But don’t be fooled that the ROI media business has come full-circle; the second coming of Zenith’s twin brands is about "contemporising what we do and making sure it is as relevant as it possibly can be".
As Boyle wraps up the meeting to continue evolving the personality and culture of the "pragmatic" and "restless" agency, he offers: "We have worked hard and had some good reward for it, but there is still lots more to do. There is always lots more to do," he repeats, thoughtfully, "and that’s what makes it interesting".

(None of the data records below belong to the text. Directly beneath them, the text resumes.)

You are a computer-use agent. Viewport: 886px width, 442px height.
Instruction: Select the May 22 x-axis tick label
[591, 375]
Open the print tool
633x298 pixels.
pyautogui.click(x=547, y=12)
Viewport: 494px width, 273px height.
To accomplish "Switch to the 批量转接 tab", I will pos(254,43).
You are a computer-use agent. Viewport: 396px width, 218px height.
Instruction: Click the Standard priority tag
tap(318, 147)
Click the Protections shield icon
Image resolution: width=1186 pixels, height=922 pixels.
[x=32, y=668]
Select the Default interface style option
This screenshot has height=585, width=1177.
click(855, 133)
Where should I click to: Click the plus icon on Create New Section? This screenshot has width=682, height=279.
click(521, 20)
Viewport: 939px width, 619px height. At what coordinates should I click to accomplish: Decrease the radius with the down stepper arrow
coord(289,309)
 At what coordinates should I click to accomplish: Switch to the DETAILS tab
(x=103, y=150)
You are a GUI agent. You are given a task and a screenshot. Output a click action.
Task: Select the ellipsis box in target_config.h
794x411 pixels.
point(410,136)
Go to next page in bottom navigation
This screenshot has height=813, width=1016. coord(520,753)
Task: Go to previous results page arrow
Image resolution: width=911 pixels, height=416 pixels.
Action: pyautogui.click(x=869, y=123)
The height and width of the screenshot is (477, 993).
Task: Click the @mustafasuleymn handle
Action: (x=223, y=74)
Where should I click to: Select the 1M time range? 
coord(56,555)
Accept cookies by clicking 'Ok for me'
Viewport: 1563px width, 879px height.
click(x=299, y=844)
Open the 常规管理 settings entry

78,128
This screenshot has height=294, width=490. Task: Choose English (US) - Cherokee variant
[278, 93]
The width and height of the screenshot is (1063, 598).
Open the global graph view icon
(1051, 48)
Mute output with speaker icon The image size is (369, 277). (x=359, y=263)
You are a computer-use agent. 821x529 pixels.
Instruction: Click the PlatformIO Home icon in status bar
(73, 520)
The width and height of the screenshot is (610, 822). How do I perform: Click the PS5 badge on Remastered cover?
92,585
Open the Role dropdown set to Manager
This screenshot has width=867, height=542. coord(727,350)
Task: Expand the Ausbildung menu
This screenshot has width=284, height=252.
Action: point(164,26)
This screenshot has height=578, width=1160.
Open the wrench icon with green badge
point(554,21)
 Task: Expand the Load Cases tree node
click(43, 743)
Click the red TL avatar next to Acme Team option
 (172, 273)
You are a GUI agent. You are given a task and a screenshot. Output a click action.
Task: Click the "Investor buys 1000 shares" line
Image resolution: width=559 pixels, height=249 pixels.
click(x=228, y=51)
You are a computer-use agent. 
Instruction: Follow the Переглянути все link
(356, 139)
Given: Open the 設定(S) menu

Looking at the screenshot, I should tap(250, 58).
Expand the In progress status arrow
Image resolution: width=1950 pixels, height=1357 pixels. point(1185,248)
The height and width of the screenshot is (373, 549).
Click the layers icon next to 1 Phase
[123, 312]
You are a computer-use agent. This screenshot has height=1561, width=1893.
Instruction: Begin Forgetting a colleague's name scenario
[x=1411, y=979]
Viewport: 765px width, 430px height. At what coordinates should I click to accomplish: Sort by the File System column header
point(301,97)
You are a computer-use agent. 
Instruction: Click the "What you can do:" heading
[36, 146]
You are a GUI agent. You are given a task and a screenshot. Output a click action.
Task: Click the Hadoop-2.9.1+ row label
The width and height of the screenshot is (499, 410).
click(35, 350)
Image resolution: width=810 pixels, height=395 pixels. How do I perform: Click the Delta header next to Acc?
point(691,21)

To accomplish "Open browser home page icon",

Family: Married to Caroline with two children: Caitlin, nine and Rory, six
Lives: In Beaconsfield, Buckinghamshire
Age: 39, "but I look much older"
Hobbies: Plays golf with group chief operating officer Tim Neligan and VivaKi’s EMEA managing director Marco Bertozzi, restaurants, wine and cooking.
Outlook: Boyle shuns the overtly media lifestyle, preferring to spend his spare time socialising with a handful of close colleagues from Zenith and eating in local restaurants in Beaconsfield with his wife and children.
The timing of the restructure: "We first started thinking about the move 18 months ago, but then 2009 came along with all its attendant problems, and to embark on a massive restructure would have been rather foolish. We then revisited the idea at the start of 2010, but then the O2 and the Comparethemarket pitches came along, which required all our attention. I wanted to have the time and space to focus on the restructure properly."
The demise of Zed Media: "Zed was a hugely successful business of its day, but the trend towards market integration means its proposition has unfortunately become less relevant. We see large-scale digital and direct business aligning with traditional all the time - look at the British Gas and Aviva pitches and what Orange and O2 are doing. However, Zed leaves us a legacy of a fantastic search product, fantastic technology and some fantastic people that we can use in the new brand structure."
The pitching scene in 2010: "There has been a greater proportion of business retained by the incumbent this year. I think this is because agencies are better at retaining business, and because the number of lines of data generated by some of the online businesses adds another complexity to shifting business. Agencies invest a lot of time, effort and money in our clients’ business, and when you see accounts moving around really quickly, it devalues our investment."